Another thought, which seems to me to be expressed in this wonderful exclamation of our Lord's, is--that this faithlessness bound Christ to earth, and kept Him here. As there is not anger, but only pain, so there is also, I think, not exactly impatience, but a desire to depart, coupled with the feeling that He cannot leave them till they have grown stronger in faith. And that feeling is increased by the experience of their utter helplessness and shameful discomfiture during His brief absence They had shown that they were not fit to be trusted alone. He had been away for a day up in the mountain there, and though they did not build an altar to any golden calf, like their ancestors, when their leader was absent, still when He comes back He finds things all gone wrong because of the few hours of His absence. What would they do if He were to go away from them altogether? They would never be able to stand it at all. It is impossible that He should leave them thus--raw, immature.

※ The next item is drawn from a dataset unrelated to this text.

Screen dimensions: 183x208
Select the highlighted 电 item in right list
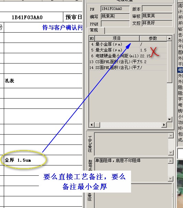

The plant has not yet grown sufficiently strong to take away the prop round which it climbed. 'How long must I be with you?' says the loving Teacher, who is prepared ungrudgingly to give His slow scholars as much time as they need to learn their lesson. He is not impatient, but He desires to finish the task; and yet He is ready to let the scholars' dulness determine the duration of His stay. Surely that is wondrous and heart-touching love, that Christ should let their slowness measure the time during which He should linger here, and refrain from the glory which He desired. We do not know all the reasons which determined the length of our Lord's life upon earth, but this was one of them,--that He could not go away until He had left these men strong enough to stand by themselves, and to lay the foundations of the Church. Therefore He yielded to the plea of their very faithlessness and backwardness, and with this wonderful word of condescension and appeal bade them say for how many more days He must abide in the plain, and turn His back on the glories that had gleamed for a moment on the mountain of transfiguration.